Ready to learn more about how to use Google for genealogy and mining it for your own genealogical treasures? The Genealogist’s Google Toolbox, is your go-to resource! It’s available now both in print and e-book formatIn its chapters–fully revised and updated –you’ll learn more about all these Google tools and more. Better yet, after you learn how to use these tools for family history research, you’ll find yourself using them to find all kinds of things, from recipes to trivia, to a manual for your old car.


How to Use Google Chrome to Identify Old Photos for Genealogy

Learn how to use Google Chrome to identify old photos for genealogy and family history with this quick and easy-to-follow YouTube video!

How to Use Google Chrome to Identify Old Photos and Images for Genealogy and Family History

How to Use Google Chrome to Identify Old Photos for Genealogy and Family History

Take 4 & 1/2 minutes to watch this video from our Genealogy Gems YouTube Channel. Your family history will be glad you did!

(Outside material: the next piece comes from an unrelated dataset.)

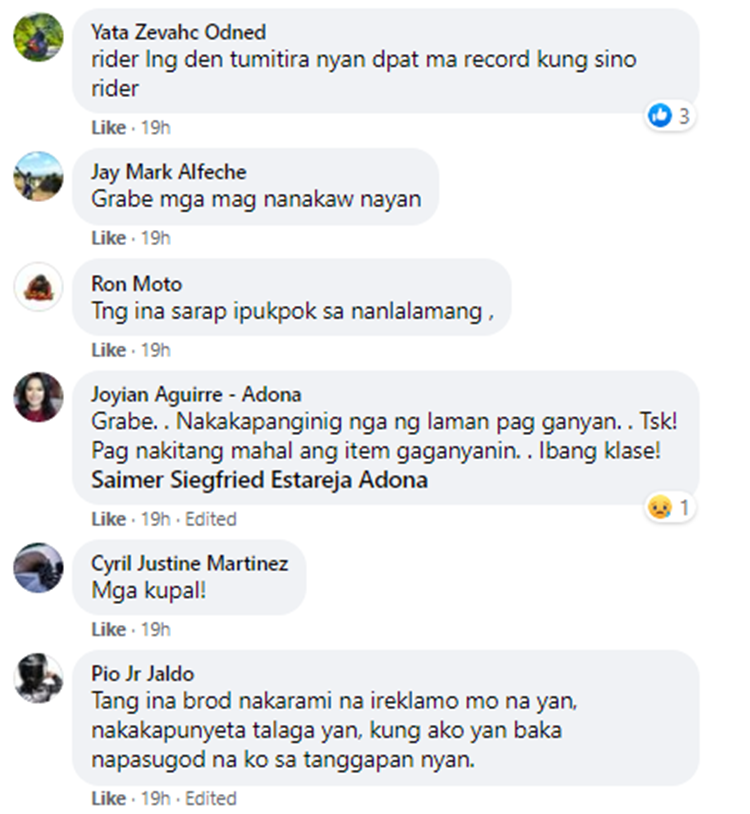The image size is (750, 814).
Task: Open Yata Zevahc Odned's profile picture
Action: point(38,37)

Like I said, there is more than one web-browser out there. Maybe you are a fan of Firefox or Internet Explorer, but I want you to head on over to Google Chrome to see this really slick feature.

Why Google Chrome Image Search Works

Google Chrome can do a lot of amazing tech things. By learning how to use Google Images, you may be able to finally identify some of those old pictures you have stuffed around the house! This technique works especially well for identifying locations, maps, and high profile buildings. Why does this work? Google has a stellar process for surfing the web (they call it “crawling”) and indexing everything it finds. This effort builds an incredible wealth of information, including information on all of the photos and images it comes across. Google Chrome, Google’s web-browser, can use this data to quickly match your image to other images Google has crawled on the web. Not only can it find the image, but it can bring along with it any other information (such as details about the image) that is attached to the image. And that can all mean big answers for you!

Take It Further: Identify Original Locations of Images and Photos

In my video, I share with you how I used Google Chrome to identify an old family postcard. In this blog post today, I want to share another tip for using Google Chrome to identify old photos. It never fails.

If you’re like me, you get pretty excited as you make family history discoveries. You might find yourself saving documents and pictures to your computer without accurately sourcing from whence they came. Six months later you find yourself wondering, “Where in the world did that image come from?”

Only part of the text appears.